My informant is my best friend’s mother. She comes from a very Italian family, and learned a lot of folklore from her own grandmother. She is a fascinating woman who has traveled the world. She has a wide knowledge of Native American history and folklore. She is involved with the International Council of Thirteen Indigenous Grandmothers, a diverse group of women from around the world who are devoted to prayer. She lives on Nantucket, so I was able to Skype with her one day to talk about things she has learned from her Italian heritage, in particular, as well as her other vast knowledge of folklore from around the world.
This is a story that she learned from one of the Indigenous Grandmothers whom she was following.
Informant: “…from the Southwest, the Papago Indians. I learned it from one of the Grandmothers, but it’s a myth about how butterflies got their color. Very beautiful… It is said by the Papago that on a late summer day, an old man was out for a walk and he saw children playing, and he became sad as he thought that it was late summer and soon the trees would become cold and he felt sad and he wanted to save the flowers. So, he put some leaves and petals in a bag and golden sunlight, birdsongs and pine needles… and then he called the children over and gave them the bag and when they opened it butterflies flew out. They danced and sang and the birds became jealous, saying that the songs belonged to them. The man decided they were right and gave the songs back to birds, but butterflies still dance and sing as they fly, but they do it as quietly as they fly.”

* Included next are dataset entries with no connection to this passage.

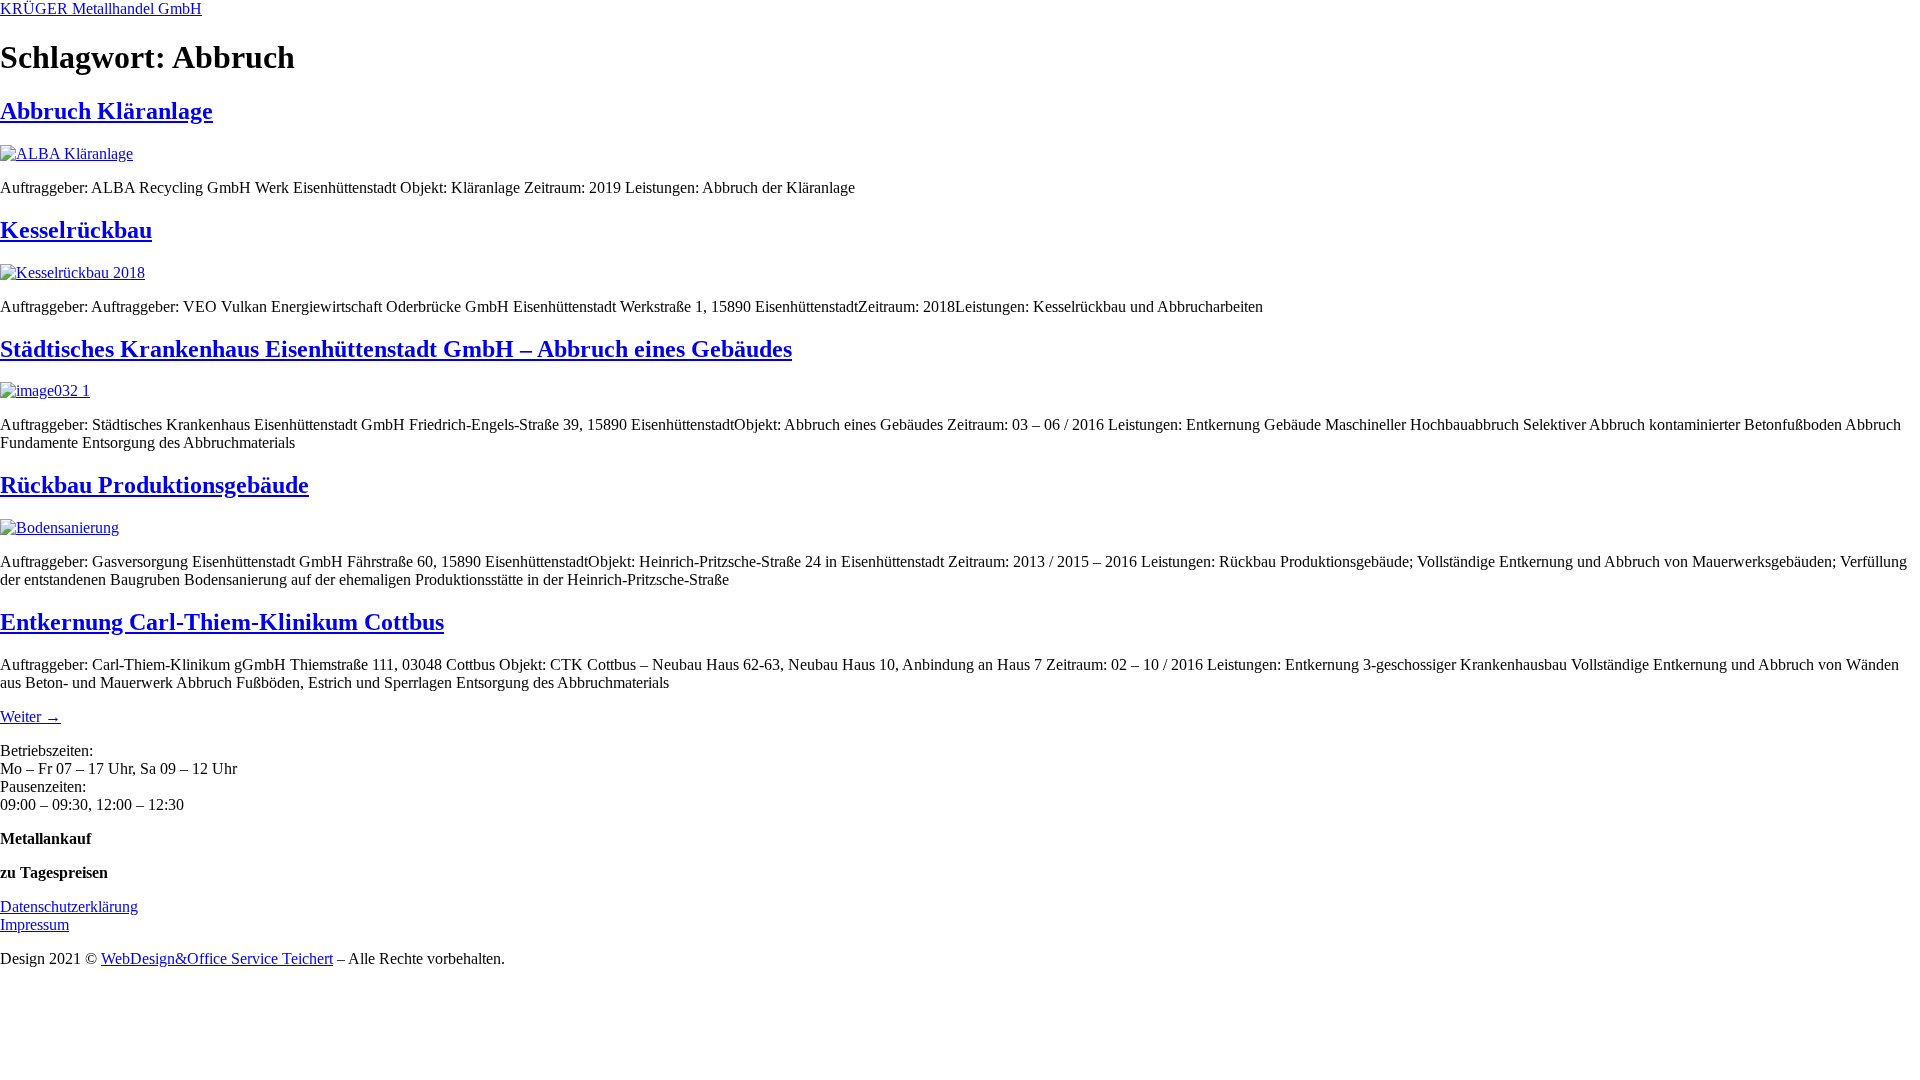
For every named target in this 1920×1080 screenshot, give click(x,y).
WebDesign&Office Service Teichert (217, 958)
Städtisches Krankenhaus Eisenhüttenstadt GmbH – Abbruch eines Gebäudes (396, 349)
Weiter (30, 716)
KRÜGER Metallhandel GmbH (101, 8)
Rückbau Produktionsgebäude (154, 485)
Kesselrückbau (76, 230)
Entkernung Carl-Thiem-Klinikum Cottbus (222, 622)
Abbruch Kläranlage (106, 111)
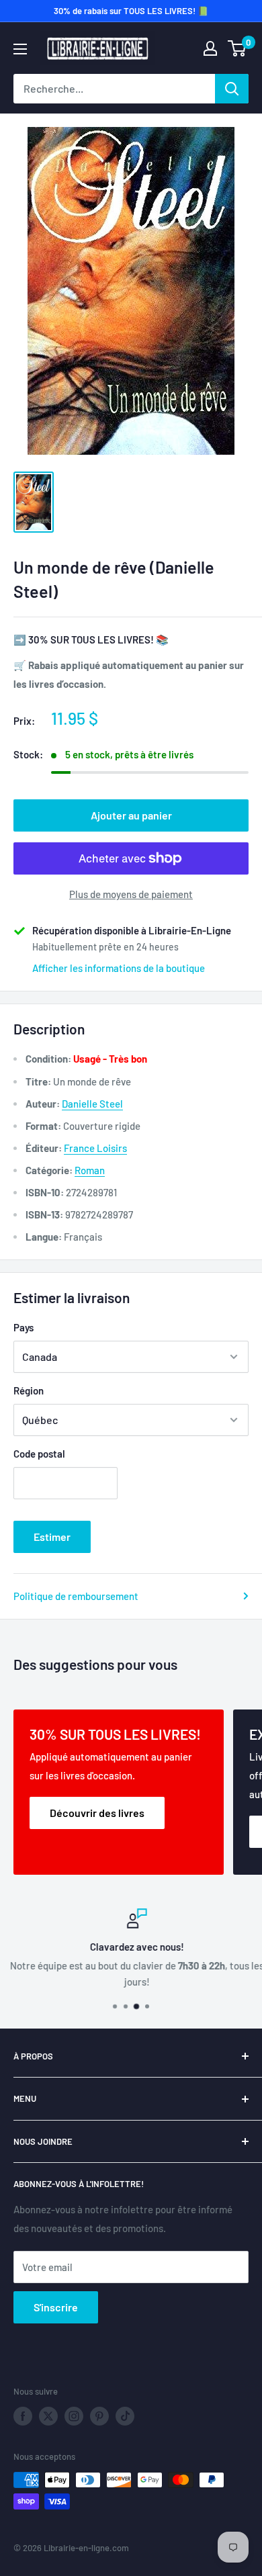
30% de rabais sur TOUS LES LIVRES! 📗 (131, 10)
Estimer (52, 1536)
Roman (90, 1170)
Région (28, 1390)
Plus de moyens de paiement (131, 894)
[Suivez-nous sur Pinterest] (99, 2416)
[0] (237, 48)
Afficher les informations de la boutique (118, 968)
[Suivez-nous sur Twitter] (48, 2416)
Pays (23, 1327)
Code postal (39, 1454)
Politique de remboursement (75, 1596)
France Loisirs (95, 1148)
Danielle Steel (92, 1104)
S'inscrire (56, 2307)
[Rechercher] (232, 88)
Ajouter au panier (131, 815)
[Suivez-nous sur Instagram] (73, 2416)
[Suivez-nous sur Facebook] (22, 2416)
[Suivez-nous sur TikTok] (125, 2416)
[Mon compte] (210, 48)
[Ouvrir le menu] (20, 49)
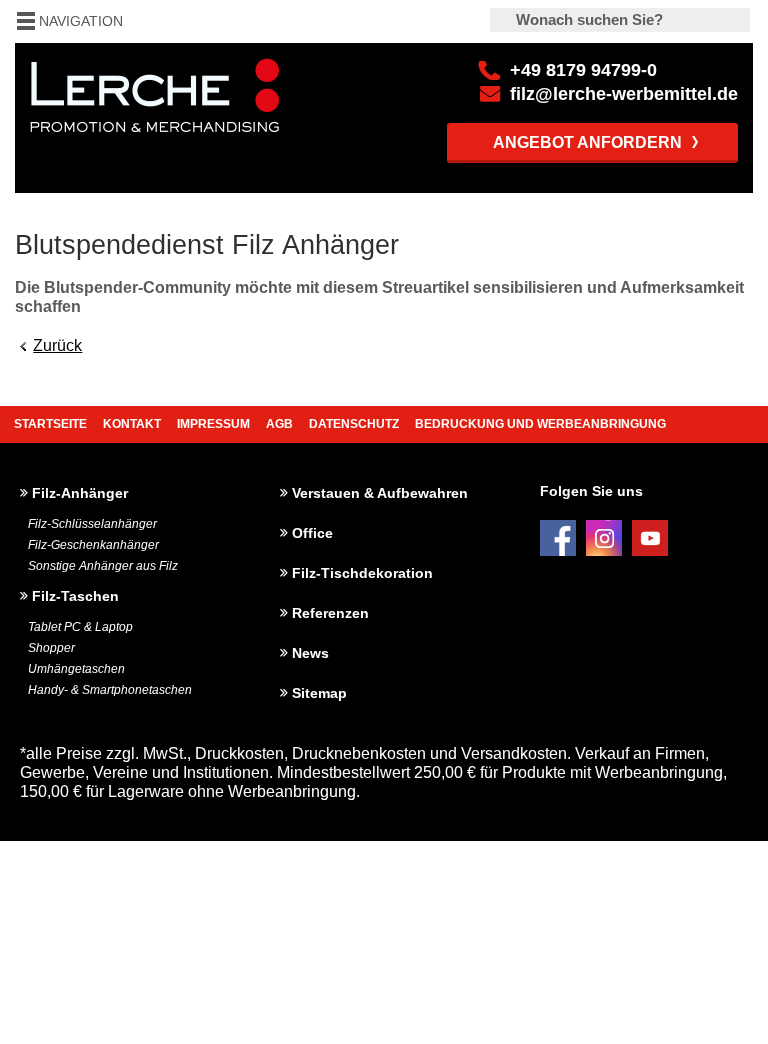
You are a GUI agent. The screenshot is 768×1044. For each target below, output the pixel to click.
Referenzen (330, 613)
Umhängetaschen (76, 669)
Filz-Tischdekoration (362, 573)
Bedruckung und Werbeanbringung (540, 424)
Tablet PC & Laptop (80, 627)
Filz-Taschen (75, 596)
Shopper (51, 648)
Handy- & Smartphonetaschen (110, 690)
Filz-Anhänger (80, 493)
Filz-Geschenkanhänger (93, 545)
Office (312, 533)
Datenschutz (354, 424)
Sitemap (319, 693)
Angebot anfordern (587, 142)
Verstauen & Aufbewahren (380, 493)
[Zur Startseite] (383, 87)
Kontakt (132, 424)
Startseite (50, 424)
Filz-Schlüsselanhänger (92, 524)
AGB (279, 424)
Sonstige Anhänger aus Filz (103, 566)
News (310, 653)
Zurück (57, 345)
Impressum (213, 424)
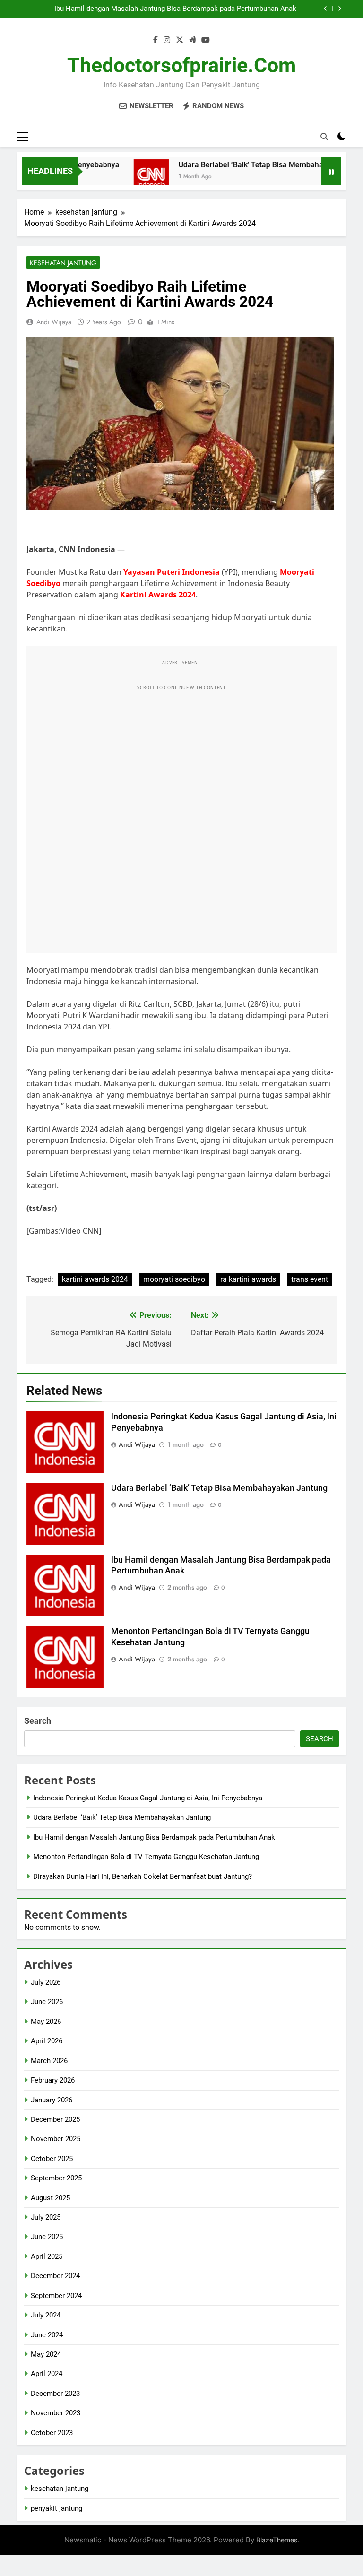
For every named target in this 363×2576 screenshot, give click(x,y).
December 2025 (55, 2119)
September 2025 (56, 2178)
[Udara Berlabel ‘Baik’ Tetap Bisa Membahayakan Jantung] (128, 177)
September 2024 (56, 2295)
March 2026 (49, 2061)
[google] (192, 40)
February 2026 (53, 2080)
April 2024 (46, 2373)
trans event (309, 1279)
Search (37, 1721)
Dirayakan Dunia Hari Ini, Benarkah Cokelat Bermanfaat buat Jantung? (142, 1876)
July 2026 (45, 1982)
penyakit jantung (56, 2508)
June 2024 (47, 2335)
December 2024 (55, 2276)
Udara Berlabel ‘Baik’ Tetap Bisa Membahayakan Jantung (253, 164)
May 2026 (46, 2021)
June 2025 (47, 2236)
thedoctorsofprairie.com (181, 65)
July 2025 (45, 2217)
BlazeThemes (276, 2540)
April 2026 (46, 2041)
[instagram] (167, 40)
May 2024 (46, 2354)
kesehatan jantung (63, 263)
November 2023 (55, 2413)
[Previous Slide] (325, 9)
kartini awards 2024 (95, 1279)
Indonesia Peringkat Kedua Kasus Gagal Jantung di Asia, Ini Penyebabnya (147, 1798)
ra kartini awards (248, 1279)
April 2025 (46, 2256)
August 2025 (50, 2198)
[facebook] (155, 40)
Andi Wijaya (53, 322)
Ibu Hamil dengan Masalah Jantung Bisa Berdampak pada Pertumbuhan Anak (175, 9)
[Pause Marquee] (331, 171)
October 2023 (52, 2433)
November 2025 (55, 2139)
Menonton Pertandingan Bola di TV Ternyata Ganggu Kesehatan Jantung (146, 1856)
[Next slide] (339, 9)
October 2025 (52, 2158)
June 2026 (47, 2001)
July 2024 (45, 2315)
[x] (179, 40)
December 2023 (55, 2393)
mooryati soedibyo (174, 1279)
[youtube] (206, 40)
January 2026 (51, 2100)
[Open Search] (324, 136)
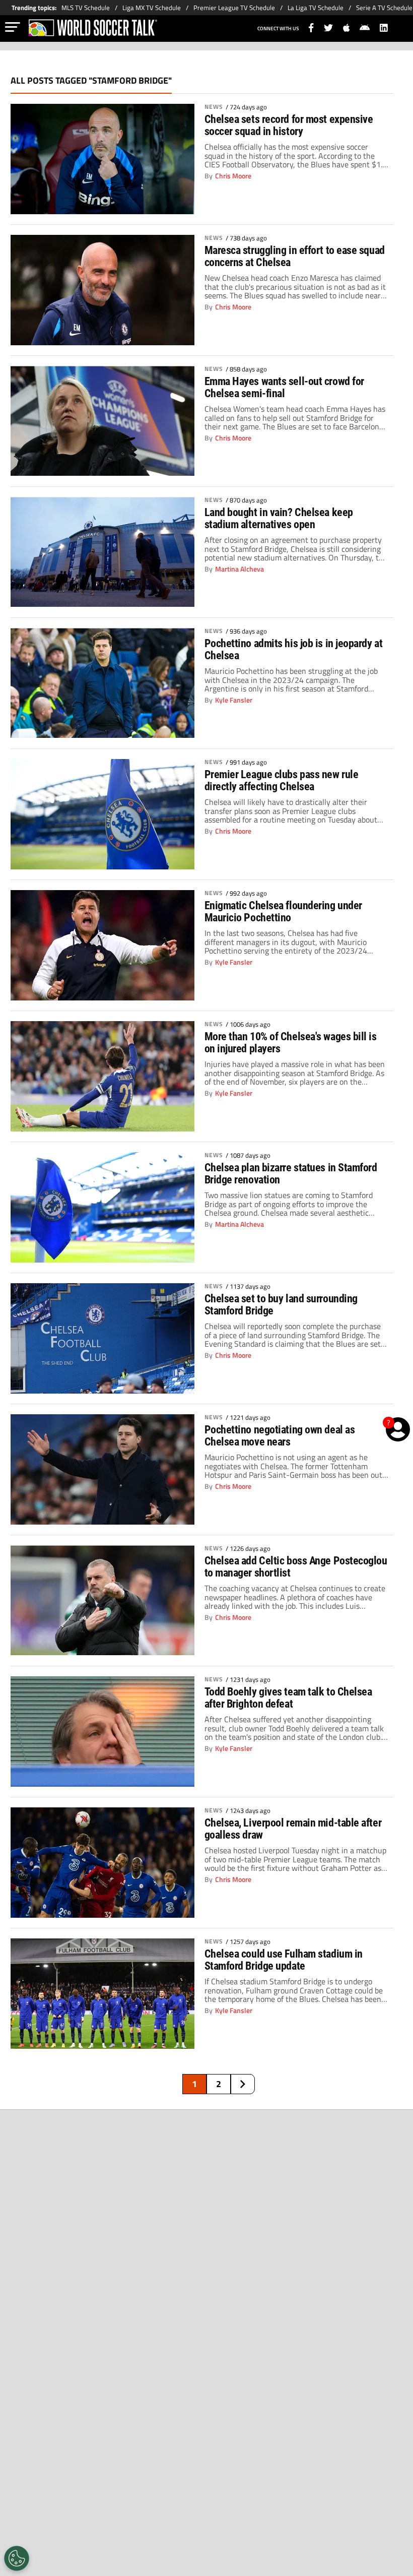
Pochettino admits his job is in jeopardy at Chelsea (293, 649)
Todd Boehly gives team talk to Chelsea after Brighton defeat (288, 1697)
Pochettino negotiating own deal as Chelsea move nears (279, 1435)
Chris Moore (233, 175)
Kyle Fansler (233, 700)
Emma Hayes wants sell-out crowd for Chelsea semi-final (284, 387)
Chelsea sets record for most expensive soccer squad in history (288, 125)
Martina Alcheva (239, 569)
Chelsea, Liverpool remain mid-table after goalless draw (293, 1828)
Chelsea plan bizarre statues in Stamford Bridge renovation (290, 1173)
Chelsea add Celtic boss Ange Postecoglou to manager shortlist (295, 1566)
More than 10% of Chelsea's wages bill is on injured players (290, 1042)
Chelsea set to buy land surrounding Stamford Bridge (281, 1304)
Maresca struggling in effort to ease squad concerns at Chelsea (294, 256)
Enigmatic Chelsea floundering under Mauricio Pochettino (283, 911)
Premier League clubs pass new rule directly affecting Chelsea (281, 780)
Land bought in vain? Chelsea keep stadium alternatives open (278, 518)
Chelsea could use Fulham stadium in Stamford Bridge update (283, 1959)
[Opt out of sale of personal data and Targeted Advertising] (16, 2558)
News (213, 107)
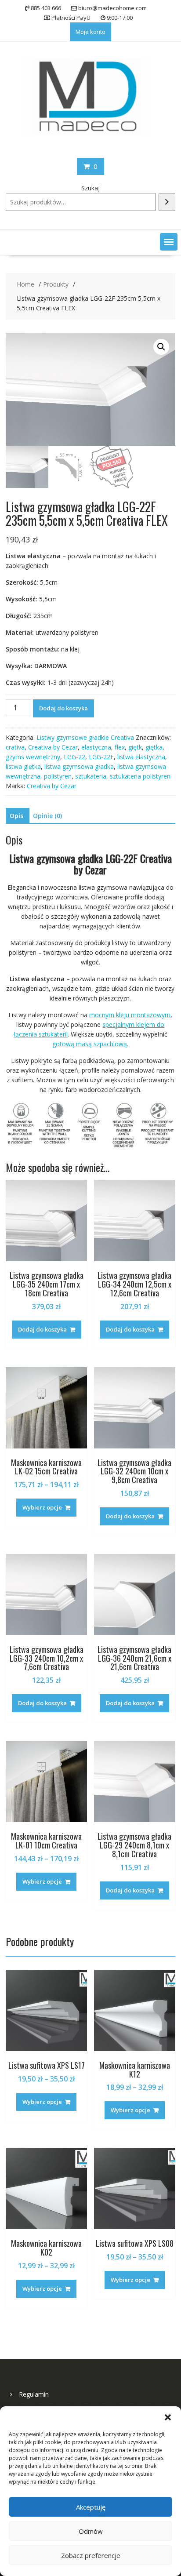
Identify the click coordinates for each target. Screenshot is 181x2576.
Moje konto (90, 32)
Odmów (91, 2531)
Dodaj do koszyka (63, 708)
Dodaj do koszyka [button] (42, 1329)
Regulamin (34, 2394)
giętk (135, 747)
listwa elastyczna (141, 757)
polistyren (58, 776)
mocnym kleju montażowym (129, 1015)
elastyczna (96, 747)
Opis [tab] (16, 815)
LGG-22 (74, 757)
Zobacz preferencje (90, 2555)
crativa (15, 747)
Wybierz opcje (42, 1507)
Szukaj (90, 188)
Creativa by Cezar (53, 747)
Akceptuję (90, 2507)
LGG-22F (101, 757)
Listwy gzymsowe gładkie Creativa (85, 737)
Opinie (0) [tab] (47, 815)
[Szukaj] (167, 202)
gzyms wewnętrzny (33, 757)
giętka (154, 747)
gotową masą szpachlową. (90, 1044)
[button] (167, 2417)
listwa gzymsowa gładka (79, 766)
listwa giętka (23, 766)
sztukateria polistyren (140, 776)
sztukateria (90, 776)
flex (120, 747)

I love hearing myths about how and why things came to be, especially myths from Native American tribes. They are each unique, and it’s amazing how every tribe has a different story about how something in the world was created. I remember in the Native American class, which I took with Professor Thompson last year, we read many myths and legends. The same story would be varied and changed by each different tribe. My informant talked a lot about how she has noticed this as well, saying that tribes all have their own version of a creation story, for example, of how the world came to be.